It was worth noting that three years after the deadline set at Vienna, there were still two Member States which had failed to ratify the Convention on the Rights of the Child, the High Commissioner said. It also was a matter of concern that certain countries still refused to cooperate fully and openly with human rights Special Rapporteurs and working groups.

Non-governmental organizations had an important role to play in ensuring that people were educated on and supported in exercising their human rights, and she welcomed the successful outcome of the working group on human rights defenders and trusted that the Commission would endorse the group's draft declaration by consensus.

Among challenges to governments in the field of human rights, the High Commissioner said, were to end violations against women, children, minorities, and migrants, and to end racial discrimination; to ratify international humans rights treaties; to adopt national plans of action and to include human rights in national economic priority setting; to ensure human rights education for all; to establish national human rights institutions; and to make progress towards eradicating poverty.
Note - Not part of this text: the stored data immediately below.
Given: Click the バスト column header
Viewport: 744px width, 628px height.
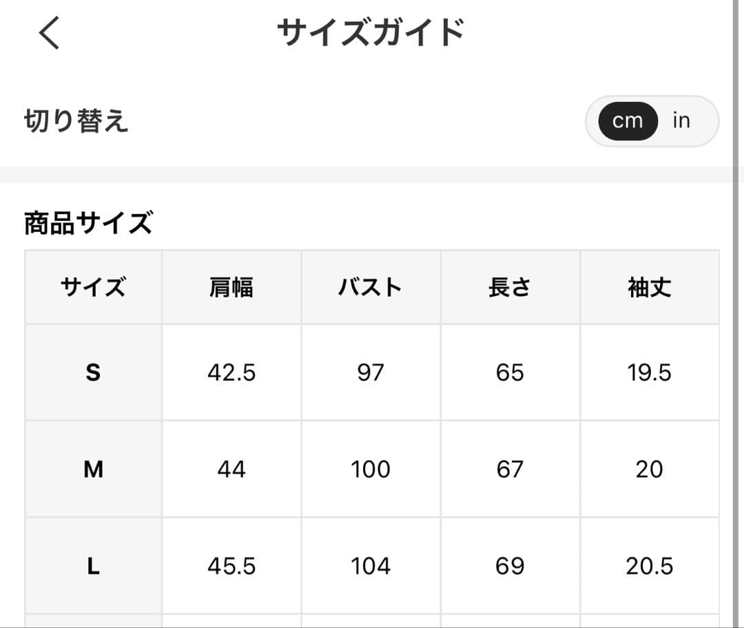Looking at the screenshot, I should pos(371,287).
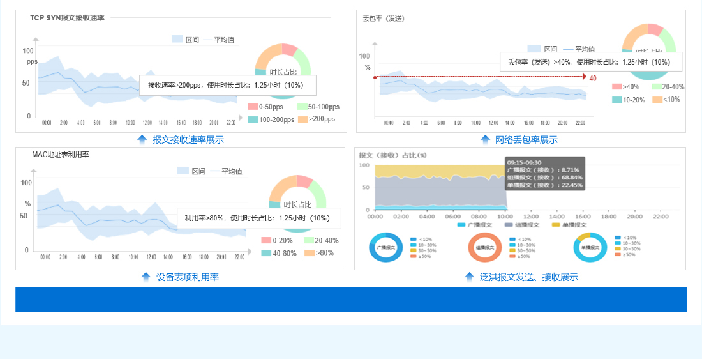
Task: Click the >40% pink packet-loss legend entry
Action: pyautogui.click(x=625, y=87)
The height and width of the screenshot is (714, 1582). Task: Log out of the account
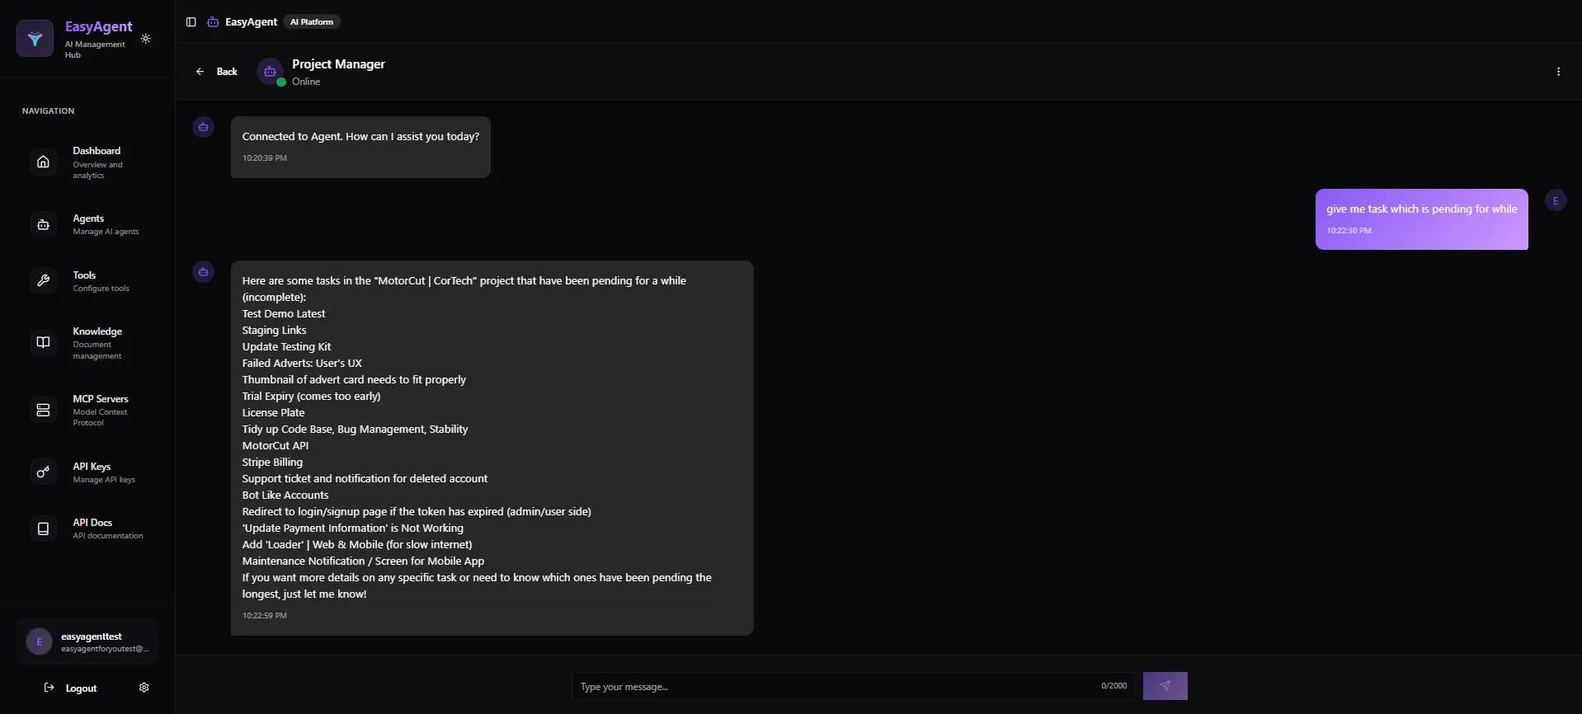pyautogui.click(x=72, y=688)
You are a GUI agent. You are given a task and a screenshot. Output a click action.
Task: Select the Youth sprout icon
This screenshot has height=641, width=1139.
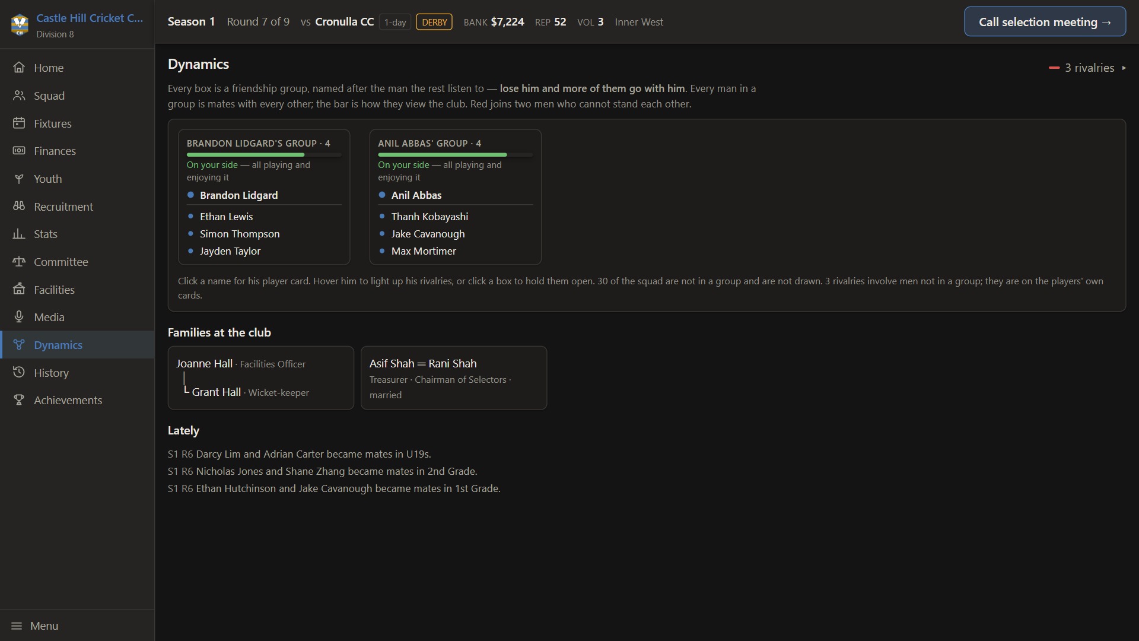[19, 179]
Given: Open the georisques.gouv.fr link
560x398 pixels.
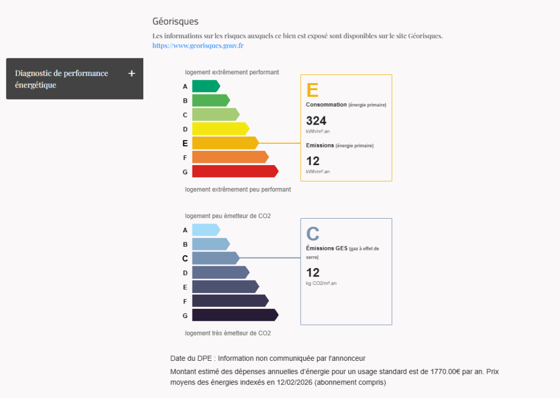Looking at the screenshot, I should [x=198, y=46].
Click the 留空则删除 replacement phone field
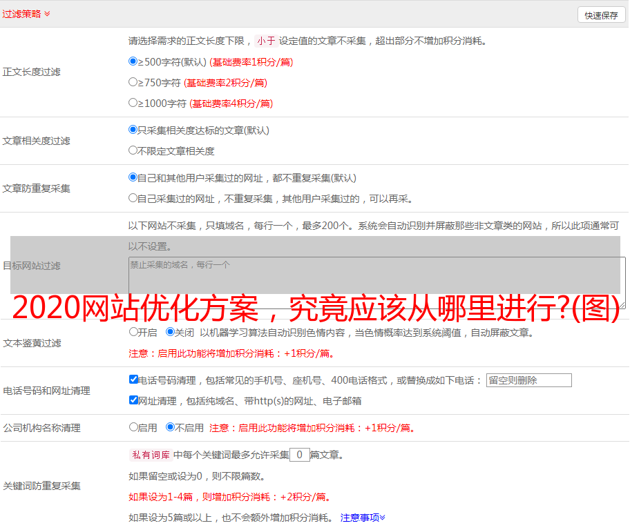Viewport: 630px width, 530px height. [528, 380]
Among challenges to non-governmental organizations, she said, were to reinforce education and information on human rights; to develop wide partnerships and a broad approach for action; to alert governments and United Nations bodies to dangers of violations; and to make human rights and respect for human dignity a part of daily life.

Statement by High Commissioner for Refugees

SADAKO OGATA, United Nations High Commissioner for Refugees, said the fiftieth anniversary of the Declaration was a fitting moment to reflect not only upon the remarkable progress that had been made in defining human rights standards and principles but more importantly, what had yet to be achieved. Today, human rights remained an unfulfilled promise to millions around the world. On a daily basis, her Office was witness to the successes and failures in implementing human rights standards. In previous years at the Commission she had described how the whole refugee experience -- from forcible displacement, provision of asylum and the search for solutions -- was related to the protection of human rights.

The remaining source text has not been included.